Police Officer Hendricks testified at trial that when defendant’s wife arrived in his hospital room, defendant asked his wife to bring receipts and then “kept telling his wife to take the pendant” from the police, but she “didn’t know what he was talking about.” Over repeated objections, he testified that defendant’s wife “became irate with him,” and that when the officer showed her the medallion and asked if she recognized it as belonging to her husband, she said “no.” The trial court admitted the officer’s testimony concerning defendant’s wife’s statement on the ground that it was admissible for the nonhearsay purpose of explaining why the officer, having already arrested defendant, continued to detain him. Although the record does not reflect the reason for defense counsel’s objection, it is obvious that the testimony constituted hearsay. In his summation, the prosecutor then made much of defendant’s wife’s failure to recognize the medallion. Again, defense counsel objected repeatedly and approached the bench, but the objections were overruled. The following day, counsel moved for a mistrial on the ground that the testimony was admitted in violation of the Confrontation Clause (see Davis v Washington, 547 US 813 [2006]; Crawford v Washington, 541 US 36 [2004]).

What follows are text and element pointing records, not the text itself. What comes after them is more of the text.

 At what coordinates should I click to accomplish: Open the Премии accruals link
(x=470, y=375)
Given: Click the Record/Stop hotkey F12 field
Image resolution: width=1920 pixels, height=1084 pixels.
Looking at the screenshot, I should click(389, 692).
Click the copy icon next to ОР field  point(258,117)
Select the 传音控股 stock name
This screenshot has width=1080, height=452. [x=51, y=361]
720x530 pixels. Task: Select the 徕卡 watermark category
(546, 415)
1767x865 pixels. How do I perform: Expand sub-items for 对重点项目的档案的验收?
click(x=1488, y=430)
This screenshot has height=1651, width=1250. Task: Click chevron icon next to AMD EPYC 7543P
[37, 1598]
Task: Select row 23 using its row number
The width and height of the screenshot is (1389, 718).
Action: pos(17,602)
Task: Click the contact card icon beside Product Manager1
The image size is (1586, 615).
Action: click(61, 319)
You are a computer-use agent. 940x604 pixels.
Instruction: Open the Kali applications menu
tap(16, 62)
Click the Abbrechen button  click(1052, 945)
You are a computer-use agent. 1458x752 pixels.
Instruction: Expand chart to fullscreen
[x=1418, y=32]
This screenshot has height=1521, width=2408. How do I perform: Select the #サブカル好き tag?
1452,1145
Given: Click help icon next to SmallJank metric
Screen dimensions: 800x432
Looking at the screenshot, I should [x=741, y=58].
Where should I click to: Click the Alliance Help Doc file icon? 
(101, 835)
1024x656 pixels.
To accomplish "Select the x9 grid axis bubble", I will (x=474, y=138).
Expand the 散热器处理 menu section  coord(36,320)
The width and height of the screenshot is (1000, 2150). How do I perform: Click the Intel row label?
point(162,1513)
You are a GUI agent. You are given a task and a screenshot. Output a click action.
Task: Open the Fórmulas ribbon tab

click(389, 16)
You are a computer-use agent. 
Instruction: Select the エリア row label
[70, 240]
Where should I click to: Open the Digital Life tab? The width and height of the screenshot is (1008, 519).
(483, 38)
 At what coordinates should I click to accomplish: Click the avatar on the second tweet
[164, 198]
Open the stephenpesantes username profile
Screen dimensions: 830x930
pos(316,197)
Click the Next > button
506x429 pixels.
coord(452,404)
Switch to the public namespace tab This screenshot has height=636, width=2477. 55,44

The majority finds that defendant did not preserve his Confrontation Clause claim because he only made general objections, and what was said at the bench was unrecorded. The first point at which an objection based on the Confrontation Clause was recorded was after summations. Although Confrontation Clause claims must be preserved separately from common-law hearsay objections (People v Kello, 96 NY2d 740, 743 [2001]), the repeated objections, followed by a bench conference immediately after the offer of what was clearly hearsay, suffice to preserve the objection. Even were there some basis for admitting the hearsay during the trial, ostensibly to complete a narrative, there was absolutely no basis for allowing the prosecution to continue using it during summation for the clear purpose *540of substantiating the contention that the medallion did not belong to defendant; ownership of the medallion was the key issue at the trial. While there was other evidence that the complainant possessed a pendant or medallion—specifically, what the defense calls a not very clear photograph allegedly taken at an unspecified time before the incident, showing him wearing a medallion or pendant—he produced no documentary evidence of this $850 item supposedly purchased on a layaway plan within the year prior to this incident. The photograph was not made a part of the record.

The majority also avers that any error in admitting and allowing repetition of the hearsay constituted harmless error, but this Court has held otherwise when a key issue was involved and the prosecutor emphasized the testimony during summation (see People v Woods, 9 AD3d 293 [2004]). For an error involving the Confrontation Clauses of the Sixth Amendment to the United States Constitution and article I, § 6 of the New York Constitution to be harmless, it must be shown that it was harmless beyond a reasonable doubt (People v Goldstein, 6 NY3d 119, 129 [2005], cert denied 547 US 1159 [2006], citing Chapman v California, 386 US 18, 24 [1967]). Even where, as here, there was significant evidence of defendant’s guilt without the testimonial hearsay, the evidence was not so overwhelming as to support a finding that its admission was harmless because it involved the main issue in the case, namely, who owned the medallion (id.).